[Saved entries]
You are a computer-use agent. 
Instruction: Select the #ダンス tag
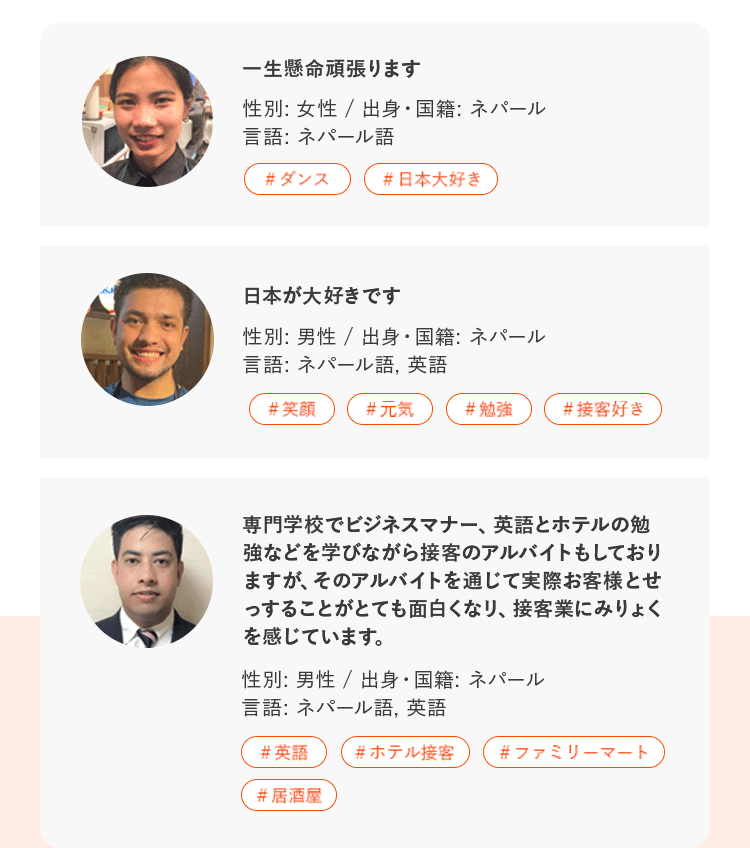[x=297, y=179]
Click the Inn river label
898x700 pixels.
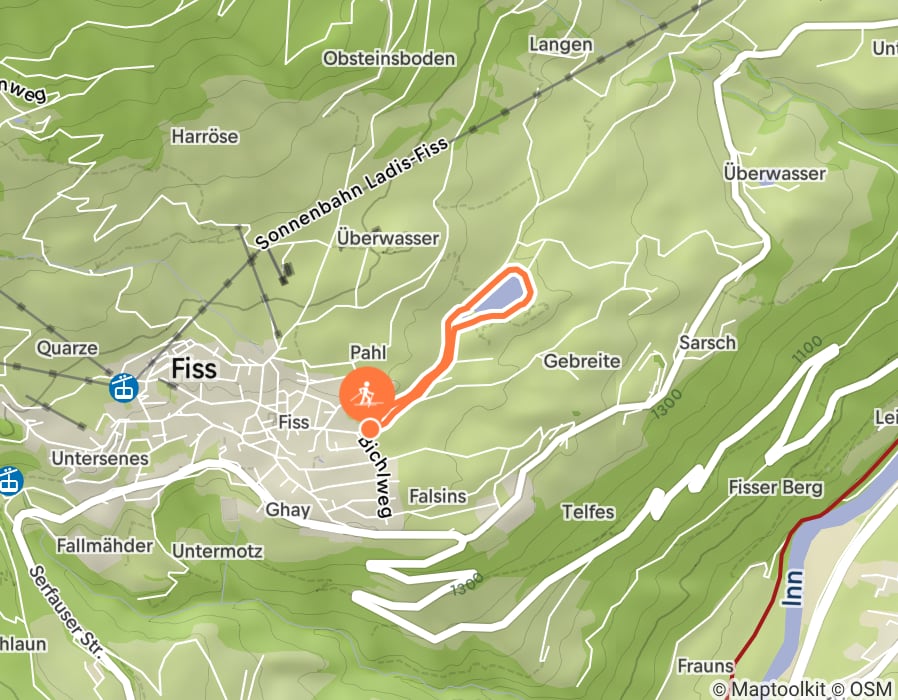794,588
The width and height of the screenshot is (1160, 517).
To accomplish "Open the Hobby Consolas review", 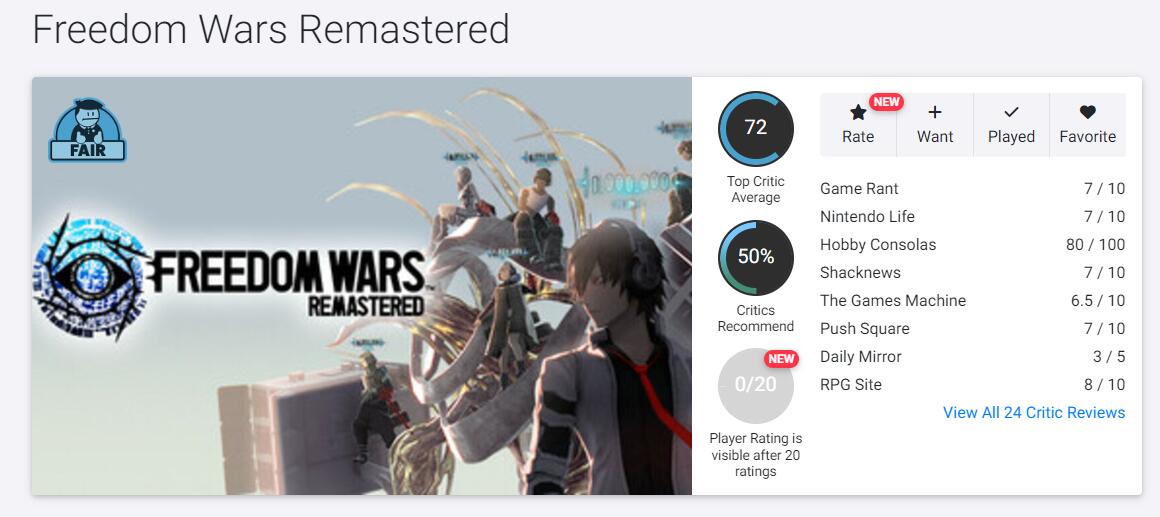I will (x=878, y=245).
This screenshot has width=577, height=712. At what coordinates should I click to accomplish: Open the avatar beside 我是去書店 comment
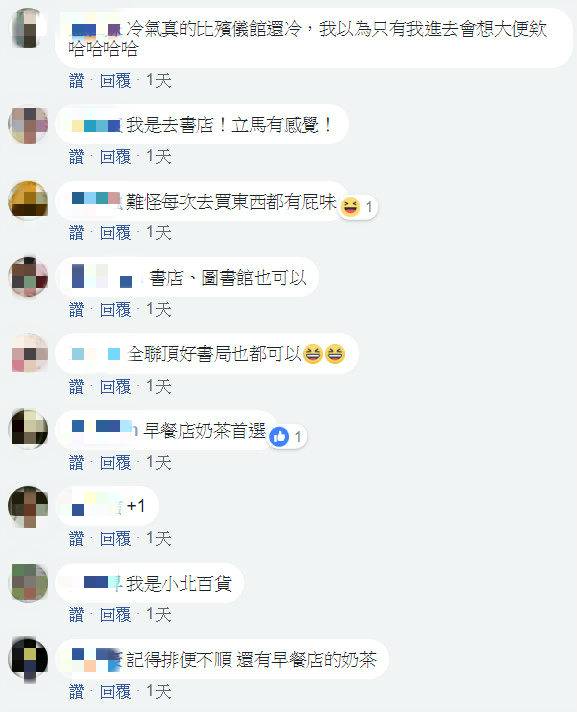click(x=28, y=125)
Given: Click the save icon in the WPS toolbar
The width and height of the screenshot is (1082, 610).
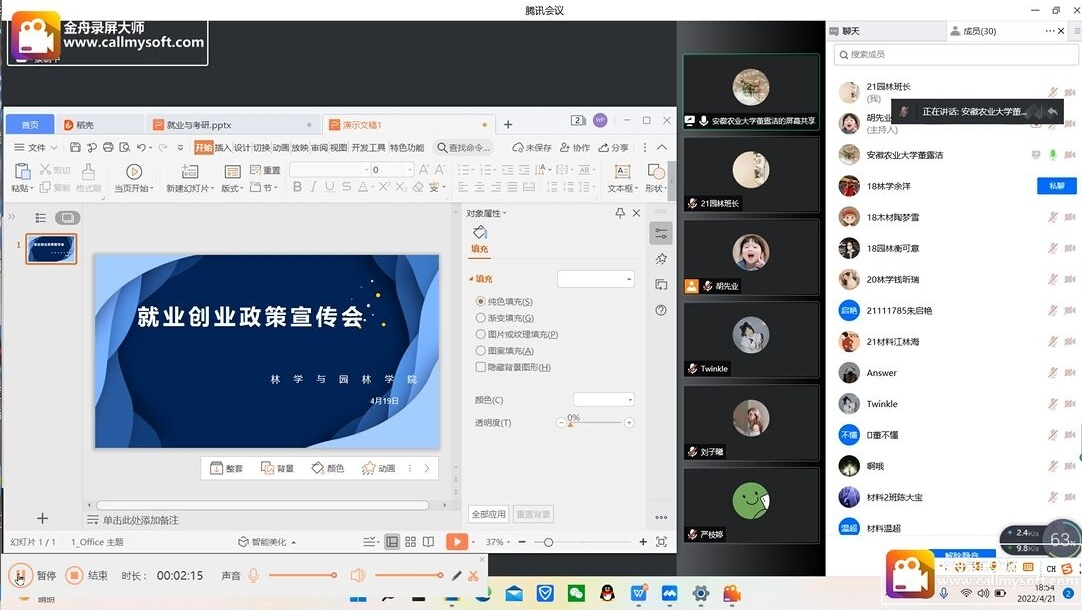Looking at the screenshot, I should click(75, 147).
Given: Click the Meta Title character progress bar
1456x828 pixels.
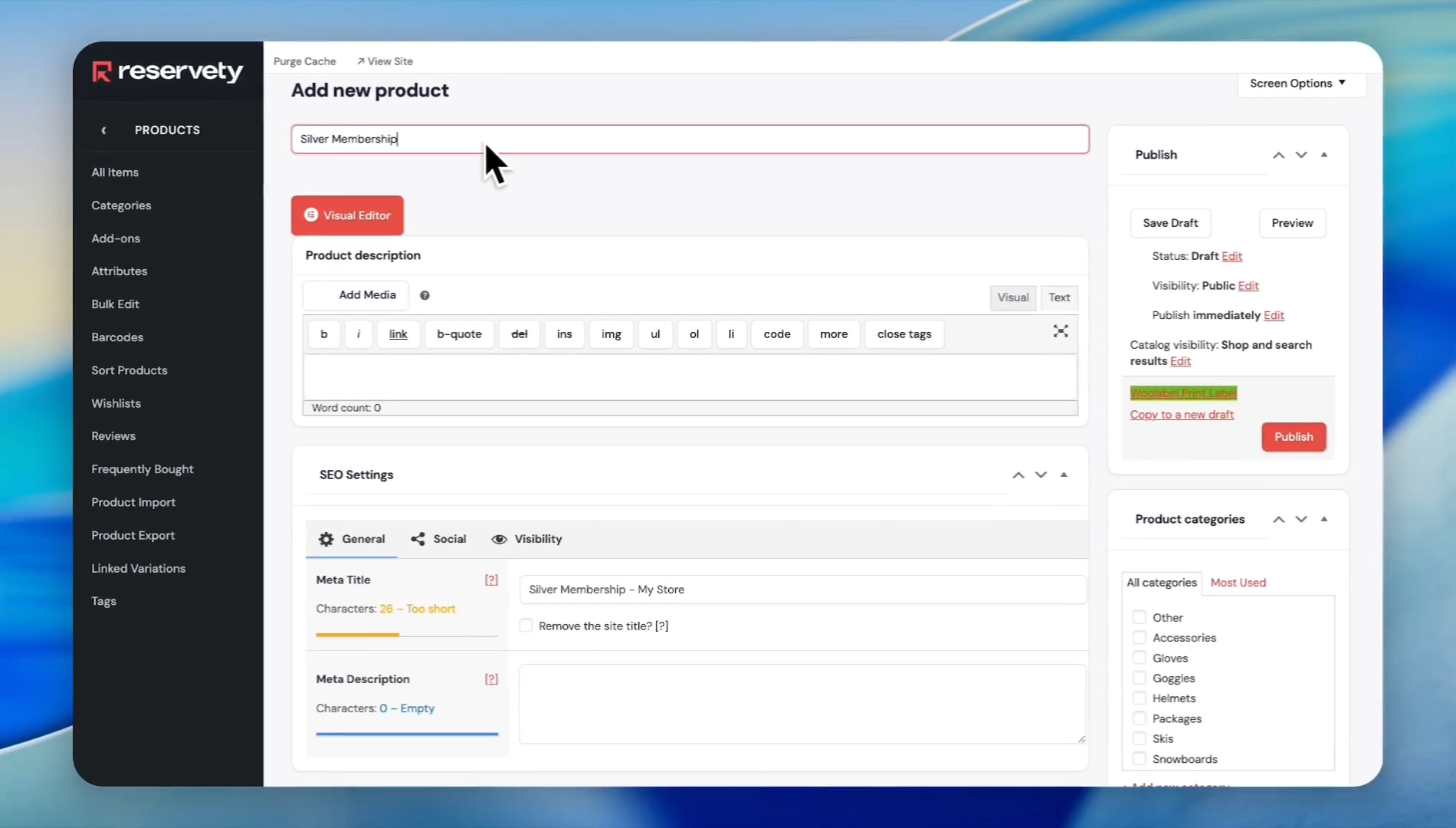Looking at the screenshot, I should point(406,635).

DIRECTIONS
Work out how many lines of the entries include the word "Given", and respond with that number and nothing more.

ANSWER
2